**THE TASKS**
1 - Retype the passage from the text on juvenilization tricks, starting with "The Juvenilization Category" and going on through "agree with you.".
2 - Answer these questions using the text on juvenilization tricks:
(a) According to the "end every other sentence with AMEN?!" trick, what is Amen not?
(b) What does the "make your church look like a children's TV Show" trick say the pastor wants his followers to revert back to?
(c) How long is the speech mentioned in the "listen to me repeat a catchphrase as if it were a Bible verse" trick?
3 - Proceed with the text on juvenilization tricks, picking up after its final sentence.

━━━━━ EXTRACTED TEXT

The Juvenilization Category of Tricks:
The "Turn to your neighbor and say..." trick. Mr. Mega Pastor, we are no longer in the second grade, and we shouldn't be treated as such. This is just a way to force people to agree with you.
The "end every other sentence with AMEN?!" trick. Amen is not a question. You are putting that word at the end of your sentence because it forces people to agree with you, as they shut down any critical thinking.
The "make your church look like a children's TV Show" trick. Mr. Mega Pastor wants his followers to revert back to adolescence in order to instill obedience. But just how far will he go as he belittles his audience? How about this far:
Or how about this far:
Or how about this far:
The "my expectations of you are so low that I'll repeatedly insult your intelligence in order to hold your gnat-like attention" trick. Mr. Mega Pastor thinks most people are pretty stupid and need to be treated as gullible spectators. Worse than that, he thinks God needs the church service to be an adult pre-school in order to accomplish His will on earth.
The "listen to me repeat a catchphrase as if it were a Bible verse" trick. Because he needs these people to remember something, but he just can't seem to fit an actual Bible passage into his frantic yet meandering 45-minute speech...

━━━━━━━━━━
━━━━━ STORED DATA

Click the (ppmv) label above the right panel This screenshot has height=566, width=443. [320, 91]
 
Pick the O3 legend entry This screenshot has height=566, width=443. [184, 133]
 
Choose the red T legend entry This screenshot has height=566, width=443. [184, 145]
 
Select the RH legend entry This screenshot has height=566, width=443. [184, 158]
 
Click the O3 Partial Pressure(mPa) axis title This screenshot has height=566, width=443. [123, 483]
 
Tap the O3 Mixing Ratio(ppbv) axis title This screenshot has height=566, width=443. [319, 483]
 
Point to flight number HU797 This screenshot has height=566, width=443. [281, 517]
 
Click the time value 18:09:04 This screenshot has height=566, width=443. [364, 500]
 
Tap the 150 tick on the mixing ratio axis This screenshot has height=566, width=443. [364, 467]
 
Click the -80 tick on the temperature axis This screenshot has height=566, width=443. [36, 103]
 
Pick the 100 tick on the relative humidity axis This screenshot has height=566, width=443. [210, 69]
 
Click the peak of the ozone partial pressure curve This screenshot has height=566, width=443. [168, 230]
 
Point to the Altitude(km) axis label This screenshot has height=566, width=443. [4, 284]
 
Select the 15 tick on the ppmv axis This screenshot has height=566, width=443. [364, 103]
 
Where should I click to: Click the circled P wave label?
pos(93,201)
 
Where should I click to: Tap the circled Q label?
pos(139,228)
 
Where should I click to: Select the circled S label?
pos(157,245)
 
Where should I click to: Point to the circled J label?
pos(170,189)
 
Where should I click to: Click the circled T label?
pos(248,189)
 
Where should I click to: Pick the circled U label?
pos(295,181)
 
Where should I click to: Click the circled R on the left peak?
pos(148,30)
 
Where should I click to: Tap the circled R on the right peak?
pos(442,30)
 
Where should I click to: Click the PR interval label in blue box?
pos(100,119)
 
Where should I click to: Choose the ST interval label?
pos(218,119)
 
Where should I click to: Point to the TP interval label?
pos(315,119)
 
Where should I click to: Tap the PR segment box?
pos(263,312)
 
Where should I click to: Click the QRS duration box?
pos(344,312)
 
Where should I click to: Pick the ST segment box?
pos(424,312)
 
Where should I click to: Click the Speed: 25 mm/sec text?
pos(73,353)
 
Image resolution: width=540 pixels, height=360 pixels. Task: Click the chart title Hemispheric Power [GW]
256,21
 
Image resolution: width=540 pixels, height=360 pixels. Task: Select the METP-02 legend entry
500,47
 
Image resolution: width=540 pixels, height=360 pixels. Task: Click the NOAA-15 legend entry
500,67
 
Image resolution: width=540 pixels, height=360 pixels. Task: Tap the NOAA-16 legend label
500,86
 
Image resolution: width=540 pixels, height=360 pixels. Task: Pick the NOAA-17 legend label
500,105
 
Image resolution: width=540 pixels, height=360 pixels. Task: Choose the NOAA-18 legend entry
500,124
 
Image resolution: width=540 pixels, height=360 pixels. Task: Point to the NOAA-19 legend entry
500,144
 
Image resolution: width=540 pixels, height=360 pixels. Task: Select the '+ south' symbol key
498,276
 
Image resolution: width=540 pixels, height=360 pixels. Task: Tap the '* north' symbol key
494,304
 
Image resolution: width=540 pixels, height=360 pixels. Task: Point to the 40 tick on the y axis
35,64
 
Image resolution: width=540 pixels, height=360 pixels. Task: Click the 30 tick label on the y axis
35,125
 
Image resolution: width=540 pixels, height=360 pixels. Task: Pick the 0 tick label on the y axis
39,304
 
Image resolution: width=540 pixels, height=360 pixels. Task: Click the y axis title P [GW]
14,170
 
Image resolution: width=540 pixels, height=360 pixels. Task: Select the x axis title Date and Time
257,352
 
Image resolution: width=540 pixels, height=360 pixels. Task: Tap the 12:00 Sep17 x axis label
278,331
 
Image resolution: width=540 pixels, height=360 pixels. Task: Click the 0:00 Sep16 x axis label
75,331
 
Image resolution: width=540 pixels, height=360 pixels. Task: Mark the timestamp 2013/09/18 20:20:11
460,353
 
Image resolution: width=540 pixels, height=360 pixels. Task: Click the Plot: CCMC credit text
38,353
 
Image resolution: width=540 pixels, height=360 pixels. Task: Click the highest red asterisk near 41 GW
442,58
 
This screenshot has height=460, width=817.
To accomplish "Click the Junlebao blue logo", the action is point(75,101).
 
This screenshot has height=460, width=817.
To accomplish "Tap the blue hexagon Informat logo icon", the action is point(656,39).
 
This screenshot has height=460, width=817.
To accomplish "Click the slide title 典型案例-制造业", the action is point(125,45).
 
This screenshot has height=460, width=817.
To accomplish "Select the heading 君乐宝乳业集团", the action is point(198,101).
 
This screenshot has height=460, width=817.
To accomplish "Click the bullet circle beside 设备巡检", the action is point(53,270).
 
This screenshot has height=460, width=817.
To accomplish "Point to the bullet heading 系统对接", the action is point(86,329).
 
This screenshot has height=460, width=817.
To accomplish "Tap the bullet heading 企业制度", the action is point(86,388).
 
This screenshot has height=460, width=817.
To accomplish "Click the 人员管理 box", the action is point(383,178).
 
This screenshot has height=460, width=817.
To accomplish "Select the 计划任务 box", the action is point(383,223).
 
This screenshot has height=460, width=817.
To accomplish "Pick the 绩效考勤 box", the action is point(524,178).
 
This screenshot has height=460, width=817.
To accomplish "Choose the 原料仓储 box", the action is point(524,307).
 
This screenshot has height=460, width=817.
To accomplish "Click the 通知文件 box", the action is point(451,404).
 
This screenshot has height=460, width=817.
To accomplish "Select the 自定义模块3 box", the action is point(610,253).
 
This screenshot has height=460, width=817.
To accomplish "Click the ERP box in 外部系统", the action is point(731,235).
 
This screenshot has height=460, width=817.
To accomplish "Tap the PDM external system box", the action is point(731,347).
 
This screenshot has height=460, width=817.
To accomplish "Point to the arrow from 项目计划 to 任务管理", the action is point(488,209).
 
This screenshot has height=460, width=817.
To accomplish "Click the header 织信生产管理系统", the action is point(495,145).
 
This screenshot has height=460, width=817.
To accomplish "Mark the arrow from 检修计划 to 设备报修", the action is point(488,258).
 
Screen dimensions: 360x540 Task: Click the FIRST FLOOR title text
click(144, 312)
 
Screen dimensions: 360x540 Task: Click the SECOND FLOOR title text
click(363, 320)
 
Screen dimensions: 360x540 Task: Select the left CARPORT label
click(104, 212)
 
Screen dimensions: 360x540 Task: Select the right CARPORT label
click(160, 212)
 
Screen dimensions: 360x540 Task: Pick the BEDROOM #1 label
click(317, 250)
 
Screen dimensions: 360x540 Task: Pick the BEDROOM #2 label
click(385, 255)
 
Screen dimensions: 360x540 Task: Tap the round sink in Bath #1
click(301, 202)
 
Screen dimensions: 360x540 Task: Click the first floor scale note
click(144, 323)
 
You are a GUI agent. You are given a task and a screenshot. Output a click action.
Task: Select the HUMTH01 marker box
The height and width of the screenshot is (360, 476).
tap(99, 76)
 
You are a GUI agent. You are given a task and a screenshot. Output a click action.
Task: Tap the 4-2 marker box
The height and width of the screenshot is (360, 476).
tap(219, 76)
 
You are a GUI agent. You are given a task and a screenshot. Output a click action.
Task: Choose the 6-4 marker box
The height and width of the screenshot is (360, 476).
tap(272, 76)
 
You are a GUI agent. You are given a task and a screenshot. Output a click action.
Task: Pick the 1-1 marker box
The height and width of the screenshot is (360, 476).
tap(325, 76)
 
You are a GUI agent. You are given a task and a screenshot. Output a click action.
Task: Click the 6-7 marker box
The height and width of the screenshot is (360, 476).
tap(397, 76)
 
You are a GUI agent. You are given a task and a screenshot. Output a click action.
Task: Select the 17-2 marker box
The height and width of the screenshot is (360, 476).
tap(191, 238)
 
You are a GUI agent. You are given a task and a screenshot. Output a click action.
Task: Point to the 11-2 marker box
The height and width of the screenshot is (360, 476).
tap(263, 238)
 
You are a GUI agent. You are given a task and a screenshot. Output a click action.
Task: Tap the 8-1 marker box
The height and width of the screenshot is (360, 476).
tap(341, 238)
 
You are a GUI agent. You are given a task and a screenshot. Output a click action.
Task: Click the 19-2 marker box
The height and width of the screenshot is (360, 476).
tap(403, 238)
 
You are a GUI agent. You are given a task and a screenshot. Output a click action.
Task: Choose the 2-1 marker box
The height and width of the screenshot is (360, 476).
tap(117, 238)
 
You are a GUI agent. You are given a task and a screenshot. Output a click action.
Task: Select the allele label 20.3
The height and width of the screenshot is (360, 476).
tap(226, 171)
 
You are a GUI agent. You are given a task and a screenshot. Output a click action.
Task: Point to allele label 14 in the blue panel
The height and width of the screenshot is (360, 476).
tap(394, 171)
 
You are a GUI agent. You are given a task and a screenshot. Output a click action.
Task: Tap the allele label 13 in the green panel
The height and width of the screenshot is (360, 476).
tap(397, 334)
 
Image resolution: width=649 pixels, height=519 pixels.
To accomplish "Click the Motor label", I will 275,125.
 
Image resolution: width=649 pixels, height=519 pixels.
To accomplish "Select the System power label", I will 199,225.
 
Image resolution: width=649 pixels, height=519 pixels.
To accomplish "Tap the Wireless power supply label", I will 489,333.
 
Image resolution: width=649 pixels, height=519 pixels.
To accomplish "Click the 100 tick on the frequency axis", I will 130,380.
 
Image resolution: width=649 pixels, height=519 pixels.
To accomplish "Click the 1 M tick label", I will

━━━━━━━━━━

**RESPONSES TO THE TASKS**
1 -
The Juvenilization Category of Tricks:
The "Turn to your neighbor and say..." trick. Mr. Mega Pastor, we are no longer in the second grade, and we shouldn't be treated as such. This is just a way to force people to agree with you.

2 -
(a) A question.
(b) Adolescence.
(c) 45 minutes.

3 -
The Cult of Personality Category of Tricks:
The "we started this church in our living room 6 years ago and look at what God has done!" trick. You bought a mailing list, hired a graphic artist and a web designer, you mailed out a slick postcard to 10,000 people that made promises & claims that your church can never deliver, but you're giving all the credit to God? Don't blame this thing on God.
The "aw shucks, can I just talk about myself for a while longer?" trick. You are trying to act humble but it's only working on the truly gullible.
The "our church is really great, and just in case you don't know how great it is, I'm gonna talk about it some more" trick. Why is it so important to continually prop up your church? You're not a pastor, you're a salesman making a pitch.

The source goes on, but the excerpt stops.